> **Kutipan Pilihan**

::::::::

Apa yang baru dari pikiran pergerakan KAKAMMI? Layaknya dalam sebuah pergerakan, keberadaaanya bakal terus mewarnai kehidupan, sepanjang pikiran-pikiran baru masih terus mengemuka. Selaras dengan jati diri organisasi itu sendiri. Apalagi sebuah organisasi yang membawa identitas muslim di dalamnya. Hal ini yang menjadikan, misalnya ketika organisasi kemudian dibubarkan penguasa sekalipun, ia masih terus bakal hidup ketika pikiran-pikiran baru masih terus dilahirkan. Singkat kata, organisasi boleh dibubarkan, tapi pikiran tak bisa dimatikan.
Kabar baiknya, organisasi baik-baik saja. Organisasi KAKAMMI sebagai wadah resmi keberlanjutan KAMMI, menjadi entitas yang masih hidup dan tumbuh dalam taman pergerakan. Mereka yakin, tidak pernah terlintas sedikitpun kata tua atau merasa tua. Kenapa? Layaknya seorang muslim, meyakini bahwa mereka merasa tua, bukan perkara rendah diri semata. Tapi perkaran iman, perkara keimanan seseorang. Keyakinan demikian menjadi wajar adanya. Sebab ruh gerakan tak hanya mengandalkan pernak-pernik argumentasi berdasarkan logika dan akal sehat semata. Tapi, ruh gerakan digerakkan lantaran inspirasi wahyu. Tafsir-tarsir gerakan dijalankan sedapat mungkin dalam bimbingan Al-Quran.
Ruh Gerakan
Sebagaimana Sayyid Quthb dalam “Tafsir fi Zahilalil Qur’an” menafsir Surat Al-Muzzammil ayat 1-9 menerangannya. Ketika Allah SWT memberikan wejangan berat kepada Muhammad. Bangunlah…untuk urusan besar yang sedang menantimu dan tugas berat yang akan dibebankan kepadamu. Bangunlah untuk berjuang dan berusaha, berkiprah dan bersusah payah. Bangunlah, waktu tidur dan beristirahat telah berlalu. Bangunlah dan bersiap siagalah menyongsong urusan. Lebih lanjut dikatakan, orang yang hidup dengan mementingkan diri sendiri memang kadang-kadang bisa hidup senang, akan tetapi hidupnya tak bernilai dan matinya pun dalam penilaian kecil.

::::::::

> **Tugas Latihan**
**A)** Tolong ketik ulang bagian kutipan tentang KAKAMMI dari "Apa yang baru" sampai "tak bisa dimatikan.".
**B)** Sebutkan semua kegiatan yang disebut dalam kalimat kutipan yang diawali "Bangunlah untuk berjuang".
**C)** Menurut kutipan, surat dan ayat mana yang ditafsirkan Sayyid Quthb?
Gunakan kutipan ini saja sebagai sumber.

::::::::

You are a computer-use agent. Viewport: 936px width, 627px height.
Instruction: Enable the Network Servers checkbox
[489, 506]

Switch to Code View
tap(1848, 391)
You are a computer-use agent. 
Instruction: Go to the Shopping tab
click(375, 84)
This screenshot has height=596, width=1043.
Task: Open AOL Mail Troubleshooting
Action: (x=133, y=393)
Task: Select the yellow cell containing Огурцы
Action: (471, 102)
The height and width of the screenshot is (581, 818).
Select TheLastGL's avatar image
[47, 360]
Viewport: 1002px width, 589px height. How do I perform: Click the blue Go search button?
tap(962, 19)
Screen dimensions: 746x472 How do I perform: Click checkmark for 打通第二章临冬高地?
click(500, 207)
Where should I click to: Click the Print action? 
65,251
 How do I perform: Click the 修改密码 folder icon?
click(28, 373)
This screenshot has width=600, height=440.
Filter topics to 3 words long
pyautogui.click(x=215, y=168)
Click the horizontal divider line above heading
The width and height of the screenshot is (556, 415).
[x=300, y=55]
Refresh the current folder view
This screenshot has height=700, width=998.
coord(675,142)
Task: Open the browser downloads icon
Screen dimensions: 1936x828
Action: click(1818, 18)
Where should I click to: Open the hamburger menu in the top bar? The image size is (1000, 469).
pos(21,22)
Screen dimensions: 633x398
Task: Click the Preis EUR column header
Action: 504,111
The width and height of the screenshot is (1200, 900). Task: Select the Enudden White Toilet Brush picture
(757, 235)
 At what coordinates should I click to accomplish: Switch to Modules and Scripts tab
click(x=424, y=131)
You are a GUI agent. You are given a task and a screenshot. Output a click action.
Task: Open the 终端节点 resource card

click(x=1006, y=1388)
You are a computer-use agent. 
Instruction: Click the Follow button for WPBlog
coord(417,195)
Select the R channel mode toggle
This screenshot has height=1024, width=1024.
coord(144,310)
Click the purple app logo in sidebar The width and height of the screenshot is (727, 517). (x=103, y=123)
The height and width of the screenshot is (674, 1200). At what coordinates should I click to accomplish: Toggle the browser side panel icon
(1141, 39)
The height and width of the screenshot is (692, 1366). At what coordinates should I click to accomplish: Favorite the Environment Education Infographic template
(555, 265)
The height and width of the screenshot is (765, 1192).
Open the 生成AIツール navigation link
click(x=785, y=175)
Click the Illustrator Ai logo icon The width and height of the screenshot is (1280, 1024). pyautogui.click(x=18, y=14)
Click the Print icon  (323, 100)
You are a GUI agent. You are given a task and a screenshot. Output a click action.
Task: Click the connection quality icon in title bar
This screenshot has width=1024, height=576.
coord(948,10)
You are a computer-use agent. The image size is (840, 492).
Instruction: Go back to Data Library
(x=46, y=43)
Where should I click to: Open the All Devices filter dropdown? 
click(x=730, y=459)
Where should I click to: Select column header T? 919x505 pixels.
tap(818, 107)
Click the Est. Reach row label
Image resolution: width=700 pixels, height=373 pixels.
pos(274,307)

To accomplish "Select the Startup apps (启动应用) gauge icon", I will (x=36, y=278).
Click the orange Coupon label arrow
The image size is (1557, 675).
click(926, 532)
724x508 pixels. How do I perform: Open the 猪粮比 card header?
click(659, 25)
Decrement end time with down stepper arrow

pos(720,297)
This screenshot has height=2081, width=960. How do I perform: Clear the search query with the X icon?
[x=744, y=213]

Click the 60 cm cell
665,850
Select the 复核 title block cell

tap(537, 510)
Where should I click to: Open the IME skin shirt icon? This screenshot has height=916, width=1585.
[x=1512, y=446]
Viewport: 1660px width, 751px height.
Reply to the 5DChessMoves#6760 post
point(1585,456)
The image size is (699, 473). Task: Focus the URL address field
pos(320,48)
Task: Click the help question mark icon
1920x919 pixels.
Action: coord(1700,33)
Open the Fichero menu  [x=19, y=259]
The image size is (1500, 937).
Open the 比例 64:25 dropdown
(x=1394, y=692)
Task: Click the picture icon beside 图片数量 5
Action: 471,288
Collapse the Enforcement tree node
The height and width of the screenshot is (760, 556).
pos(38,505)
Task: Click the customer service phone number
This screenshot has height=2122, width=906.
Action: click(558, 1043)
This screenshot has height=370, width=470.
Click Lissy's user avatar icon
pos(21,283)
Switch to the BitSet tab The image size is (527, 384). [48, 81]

::::::::

> **Hasil**
**A)**
Apa yang baru dari pikiran pergerakan KAKAMMI? Layaknya dalam sebuah pergerakan, keberadaaanya bakal terus mewarnai kehidupan, sepanjang pikiran-pikiran baru masih terus mengemuka. Selaras dengan jati diri organisasi itu sendiri. Apalagi sebuah organisasi yang membawa identitas muslim di dalamnya. Hal ini yang menjadikan, misalnya ketika organisasi kemudian dibubarkan penguasa sekalipun, ia masih terus bakal hidup ketika pikiran-pikiran baru masih terus dilahirkan. Singkat kata, organisasi boleh dibubarkan, tapi pikiran tak bisa dimatikan.

**B)** berjuang, berusaha, berkiprah, bersusah payah

**C)** Surat Al-Muzzammil ayat 1-9